Dataset entries
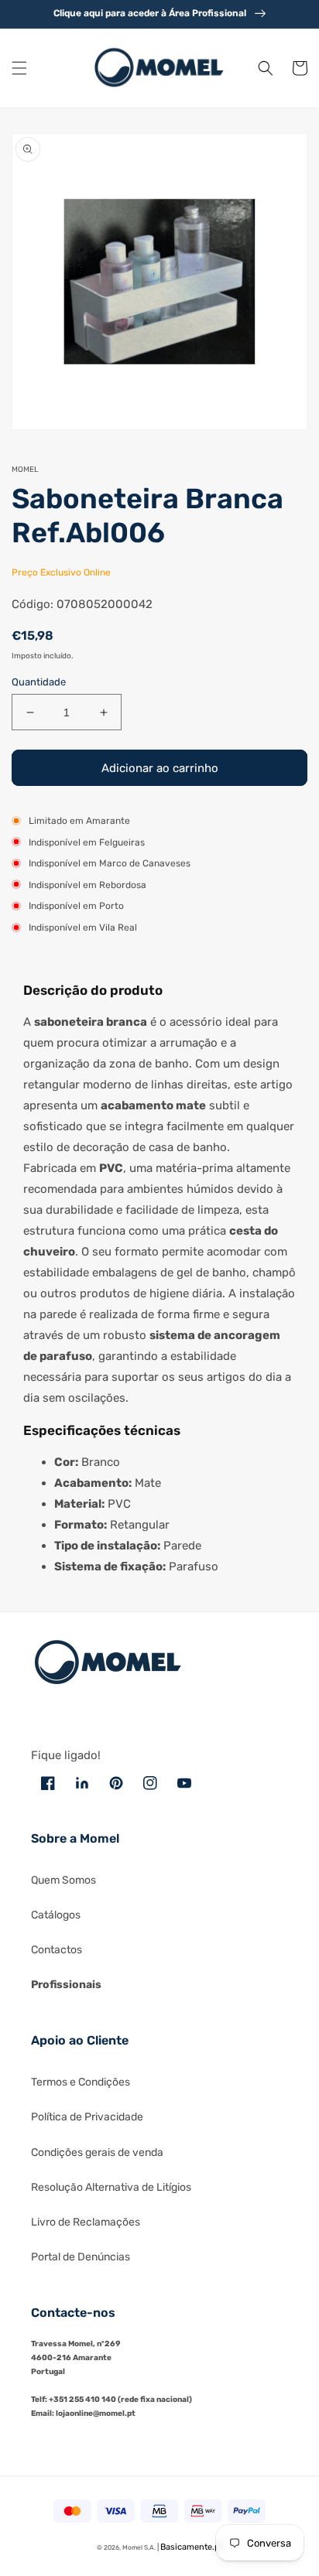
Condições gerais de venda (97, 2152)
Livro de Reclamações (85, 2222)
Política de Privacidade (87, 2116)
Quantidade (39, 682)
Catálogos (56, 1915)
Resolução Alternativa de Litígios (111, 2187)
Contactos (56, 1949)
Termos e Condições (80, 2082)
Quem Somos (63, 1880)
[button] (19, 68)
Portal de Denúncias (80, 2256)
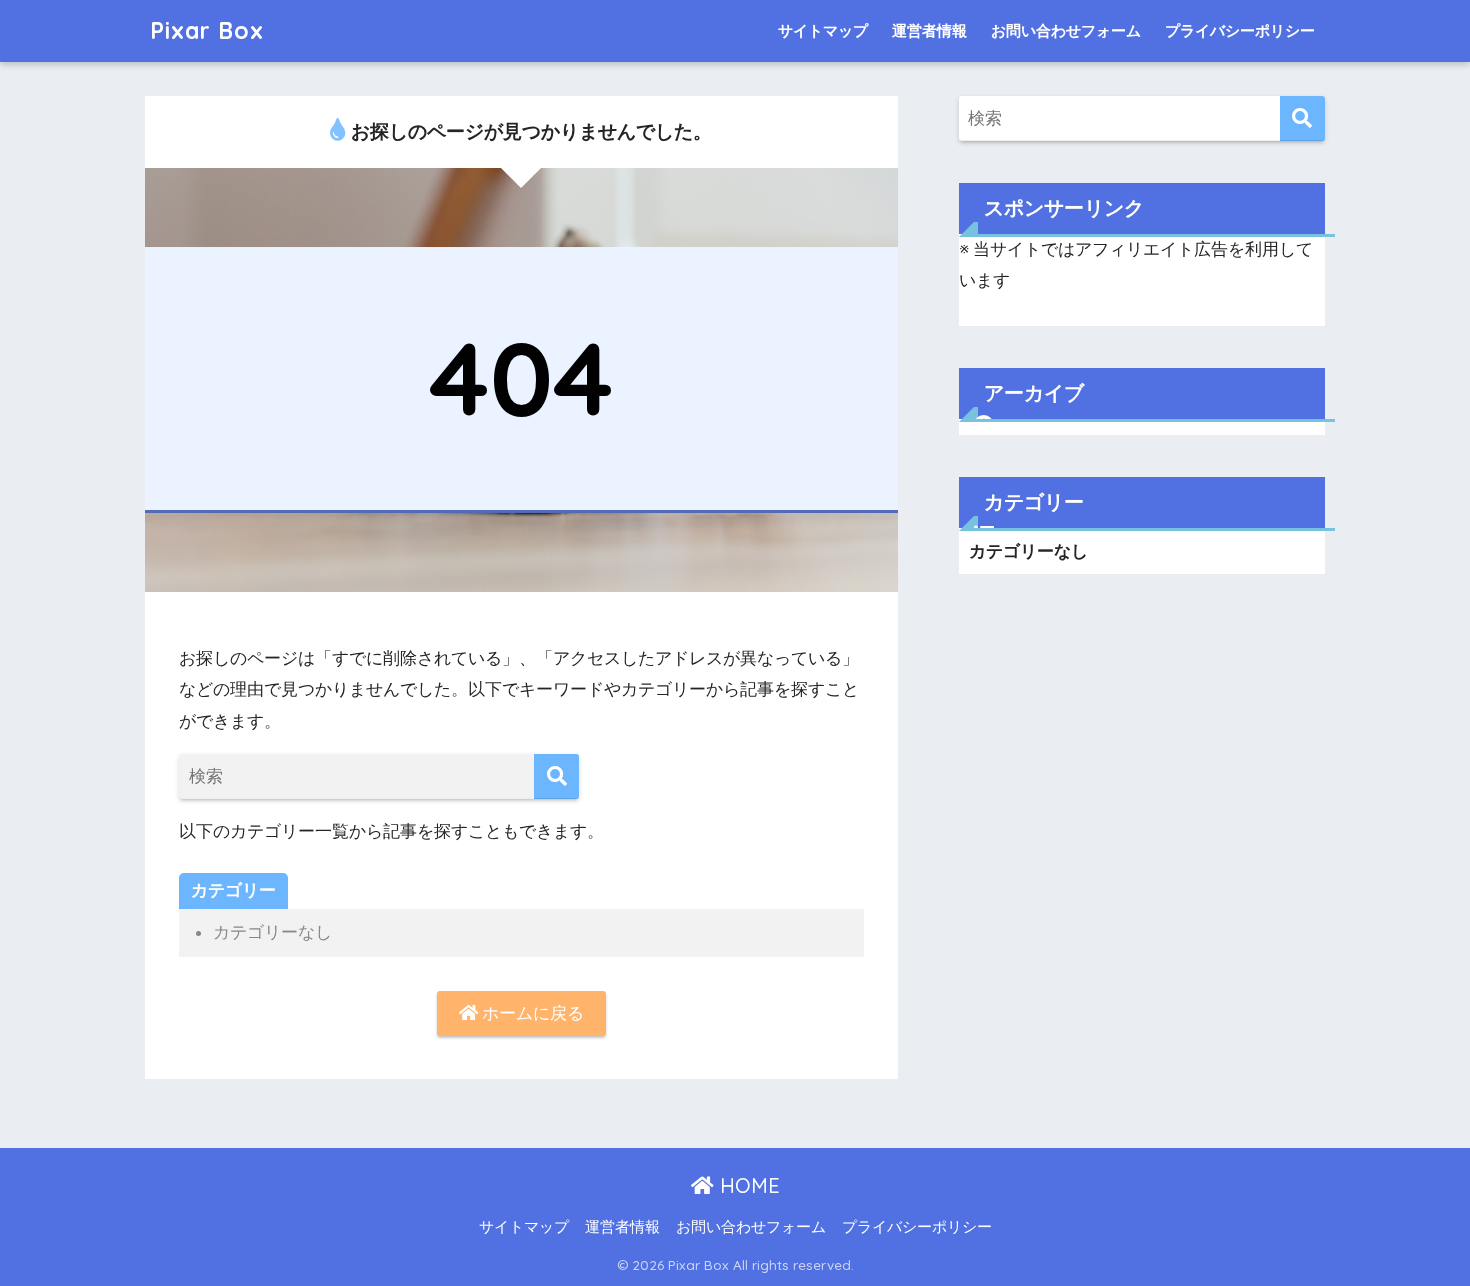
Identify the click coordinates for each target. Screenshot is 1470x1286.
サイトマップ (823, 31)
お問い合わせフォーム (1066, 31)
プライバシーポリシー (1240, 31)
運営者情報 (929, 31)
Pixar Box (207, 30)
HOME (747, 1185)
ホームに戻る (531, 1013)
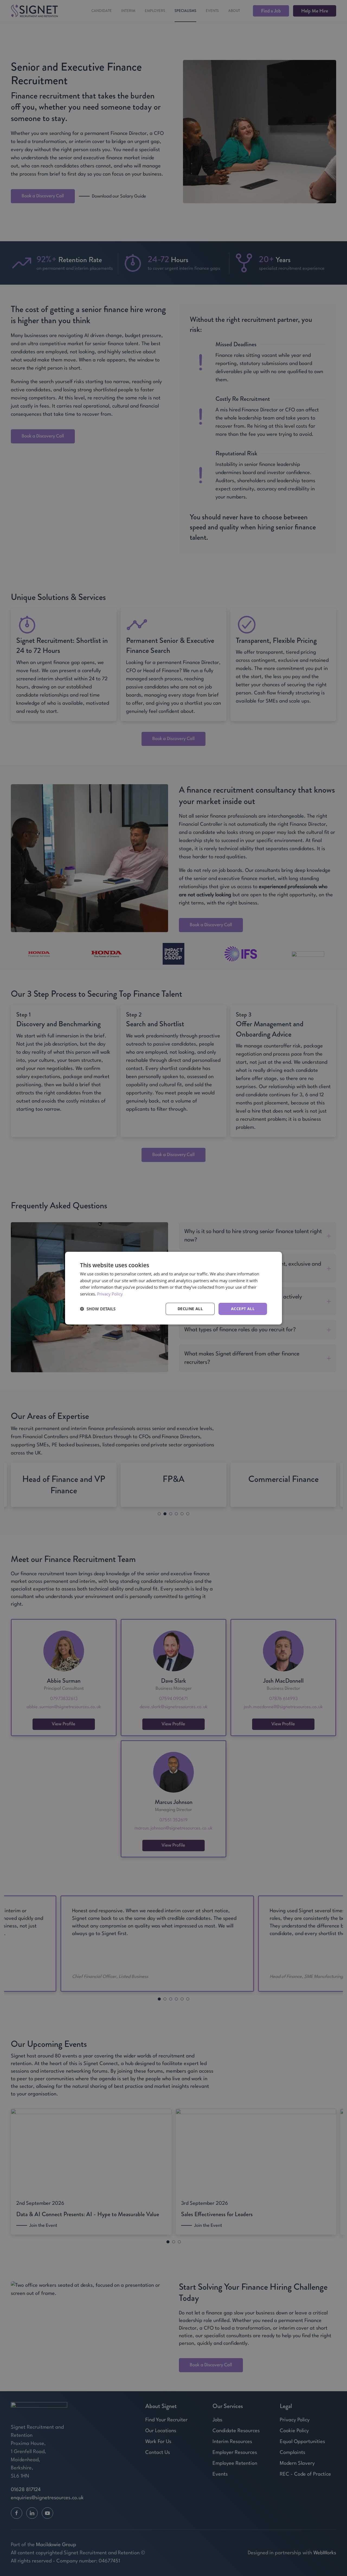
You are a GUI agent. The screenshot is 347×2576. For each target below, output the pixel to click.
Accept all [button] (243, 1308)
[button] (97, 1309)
---
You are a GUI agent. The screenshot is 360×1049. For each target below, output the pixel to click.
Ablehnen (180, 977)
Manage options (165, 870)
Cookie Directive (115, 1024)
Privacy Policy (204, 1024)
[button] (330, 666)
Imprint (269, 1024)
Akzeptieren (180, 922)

Problem details —
Please report every line among the entries that includes "button".

Your solution —
[button] (19, 68)
Accept all [button] (243, 1308)
[button] (97, 1309)
[button] (330, 666)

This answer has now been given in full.